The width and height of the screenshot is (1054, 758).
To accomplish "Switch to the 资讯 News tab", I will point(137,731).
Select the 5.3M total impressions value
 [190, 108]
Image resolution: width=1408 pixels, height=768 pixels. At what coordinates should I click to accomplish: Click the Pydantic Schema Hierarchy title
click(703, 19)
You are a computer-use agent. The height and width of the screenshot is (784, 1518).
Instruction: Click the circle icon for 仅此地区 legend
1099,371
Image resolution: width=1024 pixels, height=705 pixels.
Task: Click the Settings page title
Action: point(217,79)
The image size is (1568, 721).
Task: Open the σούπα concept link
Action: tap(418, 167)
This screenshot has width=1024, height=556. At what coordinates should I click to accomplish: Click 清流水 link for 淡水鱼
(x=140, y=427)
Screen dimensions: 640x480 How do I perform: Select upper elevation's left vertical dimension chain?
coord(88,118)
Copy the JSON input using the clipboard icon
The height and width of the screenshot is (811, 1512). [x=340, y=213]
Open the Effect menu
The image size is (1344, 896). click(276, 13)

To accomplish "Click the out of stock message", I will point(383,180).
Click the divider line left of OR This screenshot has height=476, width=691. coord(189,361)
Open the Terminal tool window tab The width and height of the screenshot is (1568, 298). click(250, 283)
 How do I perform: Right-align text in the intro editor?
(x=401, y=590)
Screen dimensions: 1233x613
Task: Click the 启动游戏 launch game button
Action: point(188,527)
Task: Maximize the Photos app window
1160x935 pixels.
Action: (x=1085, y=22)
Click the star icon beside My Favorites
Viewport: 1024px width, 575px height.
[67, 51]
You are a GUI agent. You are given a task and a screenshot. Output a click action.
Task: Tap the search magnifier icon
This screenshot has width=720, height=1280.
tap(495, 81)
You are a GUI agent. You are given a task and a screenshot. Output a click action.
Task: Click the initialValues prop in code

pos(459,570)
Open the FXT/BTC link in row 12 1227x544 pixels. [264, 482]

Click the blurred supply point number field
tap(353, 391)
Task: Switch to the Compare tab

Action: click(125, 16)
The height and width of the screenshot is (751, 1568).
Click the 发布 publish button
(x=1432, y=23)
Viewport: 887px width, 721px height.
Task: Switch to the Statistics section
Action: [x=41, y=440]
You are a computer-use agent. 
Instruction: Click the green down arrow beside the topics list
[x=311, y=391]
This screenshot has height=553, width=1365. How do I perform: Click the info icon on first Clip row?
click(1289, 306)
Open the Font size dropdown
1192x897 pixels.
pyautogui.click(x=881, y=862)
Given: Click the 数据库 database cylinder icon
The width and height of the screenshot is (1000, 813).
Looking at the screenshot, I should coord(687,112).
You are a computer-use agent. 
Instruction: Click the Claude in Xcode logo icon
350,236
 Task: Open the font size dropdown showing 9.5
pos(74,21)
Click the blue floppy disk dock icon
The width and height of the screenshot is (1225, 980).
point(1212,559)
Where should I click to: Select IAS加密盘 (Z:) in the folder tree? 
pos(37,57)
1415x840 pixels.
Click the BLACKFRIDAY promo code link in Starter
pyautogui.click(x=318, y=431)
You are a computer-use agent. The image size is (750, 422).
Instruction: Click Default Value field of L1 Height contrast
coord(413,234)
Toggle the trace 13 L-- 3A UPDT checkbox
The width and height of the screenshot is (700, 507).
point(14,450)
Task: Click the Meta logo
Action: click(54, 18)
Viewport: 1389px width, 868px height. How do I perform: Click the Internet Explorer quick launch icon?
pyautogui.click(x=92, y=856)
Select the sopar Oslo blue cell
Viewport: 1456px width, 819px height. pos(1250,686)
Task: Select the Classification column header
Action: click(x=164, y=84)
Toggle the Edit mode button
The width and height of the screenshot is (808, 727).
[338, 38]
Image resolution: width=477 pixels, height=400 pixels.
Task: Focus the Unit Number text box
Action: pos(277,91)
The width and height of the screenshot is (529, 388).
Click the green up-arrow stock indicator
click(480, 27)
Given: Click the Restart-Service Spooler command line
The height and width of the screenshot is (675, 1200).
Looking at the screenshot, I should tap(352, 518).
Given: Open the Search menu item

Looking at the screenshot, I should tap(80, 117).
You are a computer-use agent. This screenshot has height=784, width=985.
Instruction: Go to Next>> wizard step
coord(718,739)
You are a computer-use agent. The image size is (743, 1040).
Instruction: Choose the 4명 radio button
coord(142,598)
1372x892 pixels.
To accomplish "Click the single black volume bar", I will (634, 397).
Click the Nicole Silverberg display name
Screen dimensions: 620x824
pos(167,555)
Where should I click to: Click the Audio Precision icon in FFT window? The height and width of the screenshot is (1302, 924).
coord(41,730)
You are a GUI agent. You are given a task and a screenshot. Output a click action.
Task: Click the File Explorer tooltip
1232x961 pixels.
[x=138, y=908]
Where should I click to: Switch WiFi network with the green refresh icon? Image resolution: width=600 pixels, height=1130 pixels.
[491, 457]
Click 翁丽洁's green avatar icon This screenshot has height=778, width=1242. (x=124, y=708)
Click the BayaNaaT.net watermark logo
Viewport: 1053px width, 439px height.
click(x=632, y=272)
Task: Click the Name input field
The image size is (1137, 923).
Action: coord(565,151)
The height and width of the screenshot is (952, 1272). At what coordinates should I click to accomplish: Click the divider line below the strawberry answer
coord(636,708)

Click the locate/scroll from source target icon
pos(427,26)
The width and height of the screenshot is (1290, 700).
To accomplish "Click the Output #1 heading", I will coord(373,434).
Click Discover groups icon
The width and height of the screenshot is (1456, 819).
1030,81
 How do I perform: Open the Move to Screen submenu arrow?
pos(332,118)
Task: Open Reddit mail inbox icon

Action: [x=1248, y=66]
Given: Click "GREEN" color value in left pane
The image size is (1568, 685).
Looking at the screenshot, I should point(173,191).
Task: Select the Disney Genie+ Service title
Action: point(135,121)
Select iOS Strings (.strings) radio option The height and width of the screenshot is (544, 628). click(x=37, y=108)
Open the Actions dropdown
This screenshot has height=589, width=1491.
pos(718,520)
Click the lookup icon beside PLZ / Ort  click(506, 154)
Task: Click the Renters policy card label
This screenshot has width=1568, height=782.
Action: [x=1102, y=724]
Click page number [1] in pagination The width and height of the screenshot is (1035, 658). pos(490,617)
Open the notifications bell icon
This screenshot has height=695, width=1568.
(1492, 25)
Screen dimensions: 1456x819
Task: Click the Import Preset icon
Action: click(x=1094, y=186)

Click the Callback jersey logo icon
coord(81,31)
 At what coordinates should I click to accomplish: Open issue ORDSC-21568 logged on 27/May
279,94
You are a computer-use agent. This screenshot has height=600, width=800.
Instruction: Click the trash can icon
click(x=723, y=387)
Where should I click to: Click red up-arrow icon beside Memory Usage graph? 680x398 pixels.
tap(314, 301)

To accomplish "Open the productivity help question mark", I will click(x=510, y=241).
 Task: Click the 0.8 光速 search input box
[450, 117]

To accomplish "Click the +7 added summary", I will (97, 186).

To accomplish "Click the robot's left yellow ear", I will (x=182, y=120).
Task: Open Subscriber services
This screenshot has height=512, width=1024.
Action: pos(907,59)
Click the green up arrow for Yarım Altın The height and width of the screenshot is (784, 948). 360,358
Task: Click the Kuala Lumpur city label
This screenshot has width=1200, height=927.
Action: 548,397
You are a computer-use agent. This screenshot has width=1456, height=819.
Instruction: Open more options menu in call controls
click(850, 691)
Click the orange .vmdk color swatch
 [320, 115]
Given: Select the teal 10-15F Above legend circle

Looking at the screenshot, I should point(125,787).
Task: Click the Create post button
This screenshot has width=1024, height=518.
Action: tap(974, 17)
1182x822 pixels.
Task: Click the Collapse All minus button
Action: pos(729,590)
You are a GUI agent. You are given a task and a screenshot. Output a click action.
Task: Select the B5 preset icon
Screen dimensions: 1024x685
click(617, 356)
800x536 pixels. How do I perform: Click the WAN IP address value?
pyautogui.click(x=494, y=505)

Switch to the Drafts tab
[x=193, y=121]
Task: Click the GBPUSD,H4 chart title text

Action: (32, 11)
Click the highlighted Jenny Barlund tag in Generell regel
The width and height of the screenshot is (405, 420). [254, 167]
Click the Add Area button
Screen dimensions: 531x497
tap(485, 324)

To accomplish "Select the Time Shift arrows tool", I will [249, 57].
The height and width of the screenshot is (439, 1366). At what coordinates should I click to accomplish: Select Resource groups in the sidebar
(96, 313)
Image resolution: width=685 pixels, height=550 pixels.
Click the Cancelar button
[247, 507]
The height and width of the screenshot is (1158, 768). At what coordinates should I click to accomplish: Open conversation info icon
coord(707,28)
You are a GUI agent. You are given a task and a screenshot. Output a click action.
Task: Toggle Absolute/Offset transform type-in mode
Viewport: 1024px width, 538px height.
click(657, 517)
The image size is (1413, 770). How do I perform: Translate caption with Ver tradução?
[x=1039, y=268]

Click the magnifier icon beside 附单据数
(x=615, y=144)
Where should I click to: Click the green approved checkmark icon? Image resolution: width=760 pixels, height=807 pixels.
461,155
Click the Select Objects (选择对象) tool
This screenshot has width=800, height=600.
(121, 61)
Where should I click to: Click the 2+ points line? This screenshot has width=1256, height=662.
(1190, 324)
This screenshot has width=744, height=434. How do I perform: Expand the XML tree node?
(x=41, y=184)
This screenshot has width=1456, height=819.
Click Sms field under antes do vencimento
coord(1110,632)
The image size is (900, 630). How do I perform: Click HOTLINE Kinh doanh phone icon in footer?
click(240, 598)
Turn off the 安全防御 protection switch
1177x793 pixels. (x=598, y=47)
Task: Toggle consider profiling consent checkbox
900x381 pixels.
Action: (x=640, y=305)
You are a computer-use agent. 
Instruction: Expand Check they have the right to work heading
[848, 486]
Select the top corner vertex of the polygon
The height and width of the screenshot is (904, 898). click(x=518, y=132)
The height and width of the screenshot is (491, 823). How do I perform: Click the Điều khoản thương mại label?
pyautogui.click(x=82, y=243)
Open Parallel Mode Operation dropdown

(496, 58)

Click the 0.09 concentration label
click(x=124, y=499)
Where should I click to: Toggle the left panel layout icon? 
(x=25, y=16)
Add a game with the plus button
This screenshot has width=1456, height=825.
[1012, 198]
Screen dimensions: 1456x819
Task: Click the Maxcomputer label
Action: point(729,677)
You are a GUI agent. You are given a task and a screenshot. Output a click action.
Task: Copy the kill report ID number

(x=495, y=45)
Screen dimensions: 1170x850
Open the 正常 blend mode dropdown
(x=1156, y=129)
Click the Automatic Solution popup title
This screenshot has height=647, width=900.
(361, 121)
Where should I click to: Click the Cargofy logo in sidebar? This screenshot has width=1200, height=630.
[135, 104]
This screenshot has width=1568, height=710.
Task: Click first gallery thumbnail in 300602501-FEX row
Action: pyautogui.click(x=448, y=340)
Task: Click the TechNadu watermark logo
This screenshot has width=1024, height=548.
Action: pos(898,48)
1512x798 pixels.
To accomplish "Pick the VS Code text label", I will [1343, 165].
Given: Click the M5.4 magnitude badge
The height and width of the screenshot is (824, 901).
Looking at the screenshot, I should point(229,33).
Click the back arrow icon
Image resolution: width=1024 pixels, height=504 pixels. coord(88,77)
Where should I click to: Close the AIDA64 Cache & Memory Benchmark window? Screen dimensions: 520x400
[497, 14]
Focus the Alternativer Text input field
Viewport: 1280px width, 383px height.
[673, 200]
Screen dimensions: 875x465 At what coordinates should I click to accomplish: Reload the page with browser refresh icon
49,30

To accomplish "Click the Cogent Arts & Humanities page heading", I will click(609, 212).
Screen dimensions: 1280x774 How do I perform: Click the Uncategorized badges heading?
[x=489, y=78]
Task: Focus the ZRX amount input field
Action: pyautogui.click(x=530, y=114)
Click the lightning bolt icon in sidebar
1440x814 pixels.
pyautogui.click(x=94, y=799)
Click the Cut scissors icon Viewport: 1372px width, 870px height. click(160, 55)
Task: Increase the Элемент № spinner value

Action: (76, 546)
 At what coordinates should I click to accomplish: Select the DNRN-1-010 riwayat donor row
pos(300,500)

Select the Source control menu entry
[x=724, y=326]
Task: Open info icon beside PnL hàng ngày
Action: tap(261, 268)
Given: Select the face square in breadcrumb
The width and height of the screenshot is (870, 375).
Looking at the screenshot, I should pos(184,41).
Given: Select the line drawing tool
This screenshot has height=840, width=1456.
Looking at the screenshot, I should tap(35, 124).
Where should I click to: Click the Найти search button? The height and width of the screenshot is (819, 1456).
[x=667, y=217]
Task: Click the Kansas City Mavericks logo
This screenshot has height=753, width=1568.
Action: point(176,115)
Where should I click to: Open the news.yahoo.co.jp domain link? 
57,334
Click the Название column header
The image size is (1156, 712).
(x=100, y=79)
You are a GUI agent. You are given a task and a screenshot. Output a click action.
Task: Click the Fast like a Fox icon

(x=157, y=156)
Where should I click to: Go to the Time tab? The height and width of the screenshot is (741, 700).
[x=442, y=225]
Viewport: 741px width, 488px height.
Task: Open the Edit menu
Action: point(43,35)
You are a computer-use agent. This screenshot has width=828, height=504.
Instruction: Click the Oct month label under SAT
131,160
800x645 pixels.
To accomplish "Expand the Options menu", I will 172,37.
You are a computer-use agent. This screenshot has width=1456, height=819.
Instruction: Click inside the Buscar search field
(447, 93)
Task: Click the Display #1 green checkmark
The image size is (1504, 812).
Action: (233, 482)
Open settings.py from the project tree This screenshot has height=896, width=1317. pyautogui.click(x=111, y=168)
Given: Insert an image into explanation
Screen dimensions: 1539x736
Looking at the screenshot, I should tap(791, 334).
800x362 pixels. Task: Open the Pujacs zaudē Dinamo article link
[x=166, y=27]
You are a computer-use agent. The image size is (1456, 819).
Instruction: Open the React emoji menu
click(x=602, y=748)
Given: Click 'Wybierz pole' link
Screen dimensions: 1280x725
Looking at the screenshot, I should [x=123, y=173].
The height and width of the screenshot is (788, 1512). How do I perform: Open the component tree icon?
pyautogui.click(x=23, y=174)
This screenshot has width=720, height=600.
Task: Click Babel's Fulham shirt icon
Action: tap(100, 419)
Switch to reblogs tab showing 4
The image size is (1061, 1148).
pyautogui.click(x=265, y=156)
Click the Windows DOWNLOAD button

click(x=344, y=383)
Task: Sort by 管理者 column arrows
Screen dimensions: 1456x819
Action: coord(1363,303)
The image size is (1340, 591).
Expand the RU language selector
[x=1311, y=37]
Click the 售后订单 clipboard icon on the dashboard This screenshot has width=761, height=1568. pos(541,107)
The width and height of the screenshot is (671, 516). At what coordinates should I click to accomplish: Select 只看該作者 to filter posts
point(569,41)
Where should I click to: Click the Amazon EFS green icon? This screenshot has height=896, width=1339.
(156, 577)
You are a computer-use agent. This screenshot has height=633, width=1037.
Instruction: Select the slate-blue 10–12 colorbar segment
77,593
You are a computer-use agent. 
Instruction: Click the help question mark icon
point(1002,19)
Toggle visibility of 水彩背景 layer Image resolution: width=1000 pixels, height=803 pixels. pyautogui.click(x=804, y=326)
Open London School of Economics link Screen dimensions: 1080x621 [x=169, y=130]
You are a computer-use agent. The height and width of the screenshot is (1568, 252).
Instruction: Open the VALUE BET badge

○ ○ ○

# [Work to be completed]
Express the lines of the material from the one containing "Given: Select the teal" through the one containing "(x=615, y=144)", inclusive, as a JSON list of strings with one string per line and blank lines omitted.

# [Correct response]
[
  "Given: Select the teal 10-15F Above legend circle",
  "Looking at the screenshot, I should point(125,787).",
  "Task: Click the Create post button",
  "This screenshot has width=1024, height=518.",
  "Action: tap(974, 17)",
  "1182x822 pixels.",
  "Task: Click the Collapse All minus button",
  "Action: pos(729,590)",
  "You are a GUI agent. You are given a task and a screenshot. Output a click action.",
  "Task: Select the B5 preset icon",
  "Screen dimensions: 1024x685",
  "click(617, 356)",
  "800x536 pixels. How do I perform: Click the WAN IP address value?",
  "pyautogui.click(x=494, y=505)",
  "Switch to the Drafts tab",
  "[x=193, y=121]",
  "Task: Click the GBPUSD,H4 chart title text",
  "Action: (32, 11)",
  "Click the highlighted Jenny Barlund tag in Generell regel",
  "The width and height of the screenshot is (405, 420). [254, 167]",
  "Click the Add Area button",
  "Screen dimensions: 531x497",
  "tap(485, 324)",
  "To accomplish \"Select the Time Shift arrows tool\", I will [249, 57].",
  "The height and width of the screenshot is (439, 1366). At what coordinates should I click to accomplish: Select Resource groups in the sidebar",
  "(96, 313)",
  "Image resolution: width=685 pixels, height=550 pixels.",
  "Click the Cancelar button",
  "[247, 507]",
  "The height and width of the screenshot is (1158, 768). At what coordinates should I click to accomplish: Open conversation info icon",
  "coord(707,28)",
  "You are a GUI agent. You are given a task and a screenshot. Output a click action.",
  "Task: Toggle Absolute/Offset transform type-in mode",
  "Viewport: 1024px width, 538px height.",
  "click(657, 517)",
  "The image size is (1413, 770). How do I perform: Translate caption with Ver tradução?",
  "[x=1039, y=268]",
  "Click the magnifier icon beside 附单据数",
  "(x=615, y=144)"
]